**Extract to read**
○ ○ ○

How would you rate episode 1 of
The Thousand Noble Musketeers ?
Community score: 3.1



What is this?

Humanity has gone too far, and the result is a dystopian world where the only way to buy an end to brutal wartime is to sacrifice all hope of fair governance to the World Empire. The Empire not only regulates all food and shelter, but it also demanded the surrender of all modern weapons, thus preventing the possibility of armed rebellion. All that remained were antique muskets, blunderbusses, and other outdated guns. Fortunately for the world, a group of rebels has figured out how to turn famous guns left in museums into people, and now these anthropomorphized weapons use their namesake long guns to fight the forces of the World Empire, armed with nothing but determination and their own sense of nobility. The Thousand Musketeers is based on a mobile game and streams on HIDIVE, Tuesdays at 11:00 AM EST.

How was the first episode?

Paul Jensen

Rating:

We're at a point in the anime world where it's a safe bet that there will be at least one mobile game adaptation each season, and the majority of these titles suffer from the same problem. When the core mechanic of a game involves collecting as many new characters as possible, it's all but inevitable that any adaptations will be burdened with an unmanageably large cast. The Thousand Musketeers trades the ship girls and sword boys of previous seasons for characters based on antique firearms, but that small detail does little to change how this opening episode plays out.

After a relatively quick and painless explanation of the show's backstory, we quickly get bogged down in the usual revolving door of character introductions. The musketeers are ostensibly trying to organize a rescue mission while juggling other operations, but this is really just a convenient excuse to cycle through a litany of stock character archetypes while alluding to the existence of even more gun boys elsewhere in the world. The quick introductions mean that even the main characters of this episode get only a modest amount of screen time, and this causes them to come across as having one-note personalities. Perhaps there's more depth to these guys in the game, but that's not the impression I'm getting from this episode.

○ ○ ○

**Data segment**
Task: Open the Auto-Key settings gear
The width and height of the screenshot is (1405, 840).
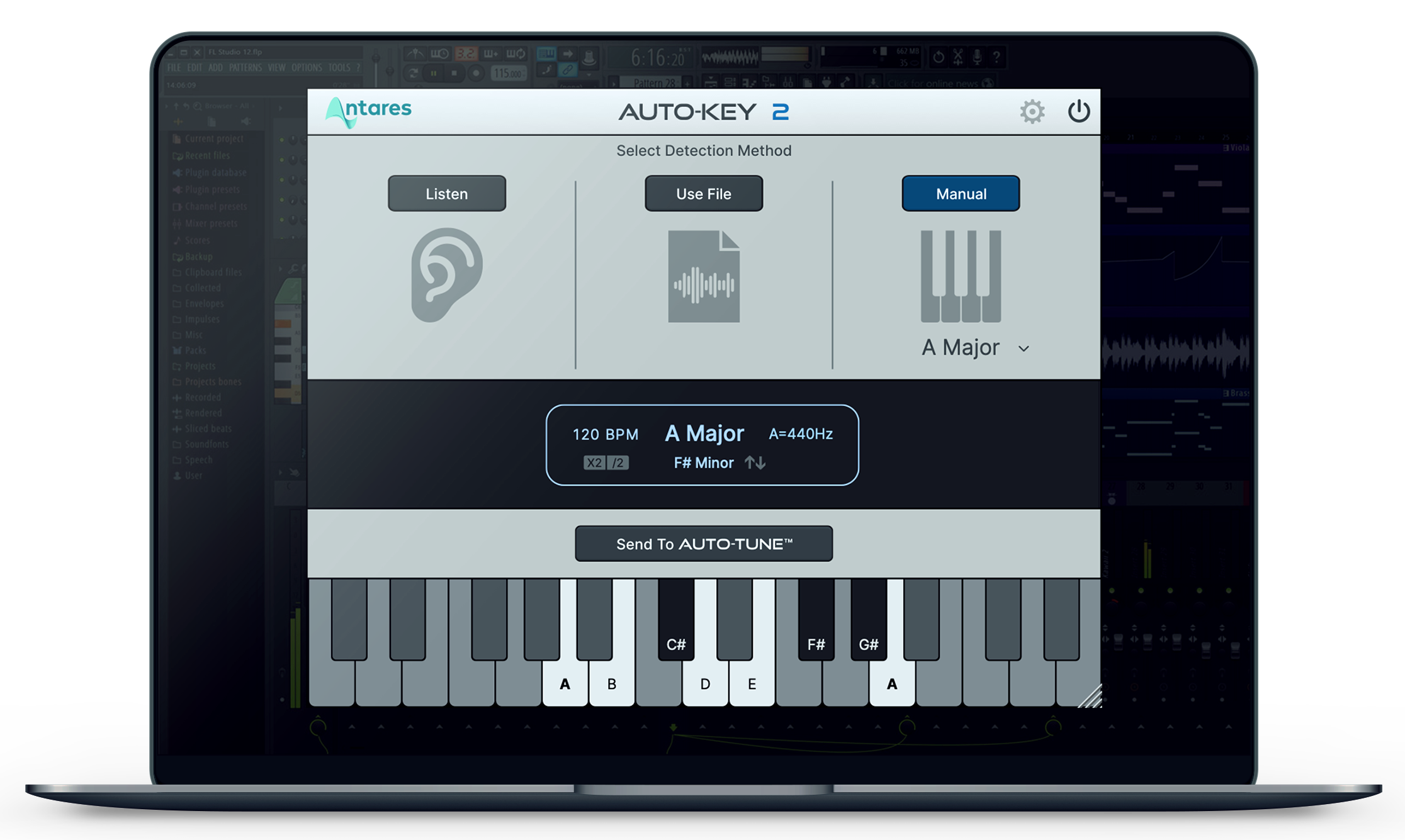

○ ○ ○

**Written task**
Answer these questions using the anime review above.
1. What community score does the page show?
2. On what service and at what day and time does the show stream?
3. What are the show's characters based on, according to the reviewer?

**Task result**
1. 3.1
2. HIDIVE, Tuesdays at 11:00 AM EST
3. Antique firearms